Gutenberg's Apprentice: A Novel by Christie Alix

Gutenberg's Apprentice: A Novel by Christie Alix

Author:Christie, Alix [Christie, Alix]
Language: eng
Format: mobi
Publisher: HarperCollins
Published: 2014-09-22T16:00:00+00:00


Each piece of type by then had gone beneath the press some thirty, forty times. The faces had begun to chip, the edges wear. The first they cast had never been that sharp to start with. There came a day when Hans decreed they had to stop and melt them down, and cast some more. The master was in Strassburg to recruit, and Hans was still the foreman. He kept Mentelin at setting type, to feed one press; the others gladly spent the hours beside the forge. It was remarkable, how lightly they all worked without the master breathing fire. Each man was part, and yet apart, responsible for his own task—just like the scribes who penned the students’ books in sections. Peter thought a great deal in those days of that whole world he’d left behind. Anna did not notice any difference in him; it pained him, even as he hid his real life from her. The falsehood roiled within him, as it must have twisted inside Peter, his disciple, on the morning of Christ’s death, when three times he denied Him. How practiced he was now at lies, thought Peter Schoeffer, tossing on his narrow bed at night.

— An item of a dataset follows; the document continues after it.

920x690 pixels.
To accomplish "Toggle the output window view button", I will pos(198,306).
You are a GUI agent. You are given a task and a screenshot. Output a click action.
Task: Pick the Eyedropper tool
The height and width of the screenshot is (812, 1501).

The peaceful interlude was broken when the master came back unannounced one early February afternoon. Some of the men were seated, stirring; Peter cast with Götz; the boys were grinding ores. All froze the moment he stepped in.

“A pretty picture,” he said, stomping off the snow. “Though I don’t hear two presses going.” He had a youth with him, apparently the latest hire.

“We needed letters.” Hans wiped his hands and went toward him.

“I left you stocked.”

“They were too battered.” Peter stood.

“If I paid you men to think, I’d pay you more.” He cast them his disgusted scowl and went to count the finished piles. “That’s it? Good Christ.” He jerked a thumb toward the youth. “You’d better learn him quick.” Ruppel knocked the lad a stool and case; Hans and Peter quietly conferred. They’d have to cast the extra letters for this new man after hours, Hans said, or Gutenberg would burst a vein for certain.

Peter looked across the room and saw the way exhaustion dogged the master, too. His face was gray, his skin stretched thin and folded at the turned-down corners of his mouth. It was fatigue so deep it went right to the bone: Peter knew that feeling. He didn’t think enough, though, at the time, about those trips Gutenberg made, nor ask himself how they had added to the strain. The man did not divulge whom he had gone to see or what he did—he simply disappeared, then reappeared days later, grayer, sharper, more irate. At the time they chalked it up to their excruciating, crawling progress—and then the ghastly inverse speed with which the costs increased. The master wore the proof on his face: that long, dark beard, which in six months had turned to pewter, gray mixed in with anthracite and white.